What is Mental Illness?

Sometimes I worry about social values around the world, and how societies  and their citizens sometimes refuse to admit to the reality of mental illness.

The young man in Norway killed over seventy people, is estranged from his family, and is not, at least according to some news accounts, believed to be mentally ill.

Casey Anthony who danced for a month after her newborn completely disappeared was not accepted by a jury as a mentally ill killer.

If violent acts are not done by the mentally ill, then exactly who in this world fits the label "mentally ill"?

Here's a new story of an educated young Bangladeshi woman blinded, bitten, and mauled almost to death by her husband, and yet her husband is publicly allowed to turn the blame on her.

"With the community breaking its typical silence, a more nuanced universal story is emerging of a young wife struggling privately in a difficult marriage with a man who may have been suffering himself from a mental illness, family members say."

His family finally admits he "may have been" suffering from a mental illness, as if he may also not have been? Excuse me, but exactly who validates, defines and gives mental illness start and end dates? Who decides who is and who is not mentally ill?

If violent acts are not necessarily carried out by the mentally ill, then who perfectly fits the label "mentally ill"? Sounds like a world desperately uncertain of the definitions of mental illness.

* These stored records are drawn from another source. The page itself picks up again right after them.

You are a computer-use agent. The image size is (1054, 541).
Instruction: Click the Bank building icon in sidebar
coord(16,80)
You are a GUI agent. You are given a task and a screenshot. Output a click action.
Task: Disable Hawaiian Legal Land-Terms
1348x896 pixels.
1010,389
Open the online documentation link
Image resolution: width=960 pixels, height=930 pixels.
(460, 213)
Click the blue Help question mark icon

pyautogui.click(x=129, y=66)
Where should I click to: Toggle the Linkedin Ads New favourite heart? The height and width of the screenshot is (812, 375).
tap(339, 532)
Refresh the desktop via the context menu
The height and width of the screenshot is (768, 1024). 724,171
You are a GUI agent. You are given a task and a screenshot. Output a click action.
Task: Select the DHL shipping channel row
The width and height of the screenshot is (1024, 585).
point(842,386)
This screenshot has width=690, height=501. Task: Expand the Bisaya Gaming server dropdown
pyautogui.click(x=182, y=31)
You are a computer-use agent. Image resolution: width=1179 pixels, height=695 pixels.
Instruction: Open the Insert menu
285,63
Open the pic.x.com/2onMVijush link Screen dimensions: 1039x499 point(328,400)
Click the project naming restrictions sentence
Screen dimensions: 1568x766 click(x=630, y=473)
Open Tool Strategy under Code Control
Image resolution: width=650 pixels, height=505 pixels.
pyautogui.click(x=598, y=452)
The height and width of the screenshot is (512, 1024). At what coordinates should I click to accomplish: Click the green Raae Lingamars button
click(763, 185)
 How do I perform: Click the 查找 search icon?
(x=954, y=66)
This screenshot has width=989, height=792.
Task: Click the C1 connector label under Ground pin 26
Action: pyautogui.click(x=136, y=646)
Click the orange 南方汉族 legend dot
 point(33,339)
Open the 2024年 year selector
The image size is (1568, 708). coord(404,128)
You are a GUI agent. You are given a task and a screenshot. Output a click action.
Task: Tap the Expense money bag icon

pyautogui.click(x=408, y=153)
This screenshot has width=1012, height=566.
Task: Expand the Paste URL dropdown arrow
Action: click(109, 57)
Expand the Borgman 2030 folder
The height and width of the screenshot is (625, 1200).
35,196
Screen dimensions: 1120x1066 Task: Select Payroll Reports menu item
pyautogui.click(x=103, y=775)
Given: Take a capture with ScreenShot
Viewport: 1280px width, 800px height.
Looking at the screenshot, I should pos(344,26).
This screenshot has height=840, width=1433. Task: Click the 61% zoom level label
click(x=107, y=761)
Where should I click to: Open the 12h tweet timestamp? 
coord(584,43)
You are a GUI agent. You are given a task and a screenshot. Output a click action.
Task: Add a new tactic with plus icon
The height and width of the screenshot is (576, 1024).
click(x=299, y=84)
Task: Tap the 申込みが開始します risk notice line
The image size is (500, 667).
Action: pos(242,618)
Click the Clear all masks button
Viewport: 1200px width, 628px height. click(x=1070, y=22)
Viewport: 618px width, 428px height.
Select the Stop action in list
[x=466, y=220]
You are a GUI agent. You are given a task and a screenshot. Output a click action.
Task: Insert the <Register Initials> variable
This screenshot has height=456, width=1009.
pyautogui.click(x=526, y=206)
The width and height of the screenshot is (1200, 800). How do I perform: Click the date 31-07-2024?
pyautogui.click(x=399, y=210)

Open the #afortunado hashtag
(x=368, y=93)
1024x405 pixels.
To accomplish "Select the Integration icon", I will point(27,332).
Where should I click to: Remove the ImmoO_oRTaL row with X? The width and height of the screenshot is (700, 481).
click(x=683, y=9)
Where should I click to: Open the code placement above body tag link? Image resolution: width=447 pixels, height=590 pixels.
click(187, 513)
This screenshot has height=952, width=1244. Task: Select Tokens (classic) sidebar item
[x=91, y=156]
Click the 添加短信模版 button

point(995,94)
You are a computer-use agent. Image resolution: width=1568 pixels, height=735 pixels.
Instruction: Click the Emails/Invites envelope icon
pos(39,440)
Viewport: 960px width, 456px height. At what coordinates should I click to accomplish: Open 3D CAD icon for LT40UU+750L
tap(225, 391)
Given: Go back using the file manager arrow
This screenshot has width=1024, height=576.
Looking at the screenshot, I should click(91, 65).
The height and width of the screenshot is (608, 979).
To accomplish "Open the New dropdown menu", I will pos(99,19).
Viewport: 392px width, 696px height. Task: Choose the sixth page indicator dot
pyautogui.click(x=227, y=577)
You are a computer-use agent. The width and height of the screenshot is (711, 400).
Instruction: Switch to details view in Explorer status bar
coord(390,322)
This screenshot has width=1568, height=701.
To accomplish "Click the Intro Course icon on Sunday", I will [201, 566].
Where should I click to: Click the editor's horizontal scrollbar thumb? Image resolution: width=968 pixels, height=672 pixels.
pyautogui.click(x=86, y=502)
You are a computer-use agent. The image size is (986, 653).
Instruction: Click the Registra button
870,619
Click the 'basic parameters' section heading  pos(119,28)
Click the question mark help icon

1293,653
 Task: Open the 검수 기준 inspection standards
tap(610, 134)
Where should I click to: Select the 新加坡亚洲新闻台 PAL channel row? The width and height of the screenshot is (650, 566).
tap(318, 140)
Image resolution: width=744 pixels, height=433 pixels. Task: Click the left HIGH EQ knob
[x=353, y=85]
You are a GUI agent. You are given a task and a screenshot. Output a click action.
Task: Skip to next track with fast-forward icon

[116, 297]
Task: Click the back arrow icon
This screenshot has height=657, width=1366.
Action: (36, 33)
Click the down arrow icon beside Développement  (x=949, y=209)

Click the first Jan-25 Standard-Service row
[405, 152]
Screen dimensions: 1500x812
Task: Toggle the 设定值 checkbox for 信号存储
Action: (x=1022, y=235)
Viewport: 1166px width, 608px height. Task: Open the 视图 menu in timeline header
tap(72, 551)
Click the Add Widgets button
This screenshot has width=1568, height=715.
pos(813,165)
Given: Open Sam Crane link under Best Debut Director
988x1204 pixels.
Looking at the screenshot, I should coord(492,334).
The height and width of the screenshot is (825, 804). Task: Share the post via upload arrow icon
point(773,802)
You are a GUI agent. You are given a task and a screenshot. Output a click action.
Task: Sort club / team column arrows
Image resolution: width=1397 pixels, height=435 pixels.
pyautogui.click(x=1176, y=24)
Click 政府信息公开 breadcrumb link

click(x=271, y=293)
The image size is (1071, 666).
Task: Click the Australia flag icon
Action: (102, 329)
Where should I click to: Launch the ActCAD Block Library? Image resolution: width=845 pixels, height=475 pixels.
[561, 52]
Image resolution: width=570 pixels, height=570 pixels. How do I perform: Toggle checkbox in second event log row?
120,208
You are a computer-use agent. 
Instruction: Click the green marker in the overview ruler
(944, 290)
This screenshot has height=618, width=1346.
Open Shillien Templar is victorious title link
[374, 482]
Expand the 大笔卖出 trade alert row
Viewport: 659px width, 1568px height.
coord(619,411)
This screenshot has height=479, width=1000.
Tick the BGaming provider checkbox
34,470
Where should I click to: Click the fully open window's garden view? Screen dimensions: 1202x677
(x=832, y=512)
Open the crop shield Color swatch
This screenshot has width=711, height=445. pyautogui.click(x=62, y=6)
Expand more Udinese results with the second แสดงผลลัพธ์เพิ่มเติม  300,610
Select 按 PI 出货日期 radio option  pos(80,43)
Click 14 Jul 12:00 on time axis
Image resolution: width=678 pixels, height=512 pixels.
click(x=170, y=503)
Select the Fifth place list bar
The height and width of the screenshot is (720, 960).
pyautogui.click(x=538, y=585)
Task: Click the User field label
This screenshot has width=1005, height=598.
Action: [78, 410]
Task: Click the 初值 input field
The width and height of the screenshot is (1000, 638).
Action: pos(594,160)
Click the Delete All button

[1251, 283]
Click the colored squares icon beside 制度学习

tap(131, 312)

We should be skeptical of a so-called division between violent acts and mental illness.  We should recognize the symptoms of mental illness: inability to cope, detachment from reality, excessive anger, withdrawal from friends and activities, and  possibly delusions, in extreme cases. To me, it's  a sign of healthy common sense to believe they must be linked. Isn't that why children can legally be protected from parents, wives from husbands returning from war duty or aggressive sports games?

Here are necessary humanitarian social values as promoted by the United Nations, and the International Red Cross and Red Crescent Societies

gender-equality
non-violence
non-discrimination
impartiality
voluntary service
unity
universality
neutrality
education
maternal and child health
disease and poverty eradication
environmental sustainability 

and mine,
kindness
love
courage
compassion, and friendship

These are a few of the social values that win against mental illness, ignorance and anger.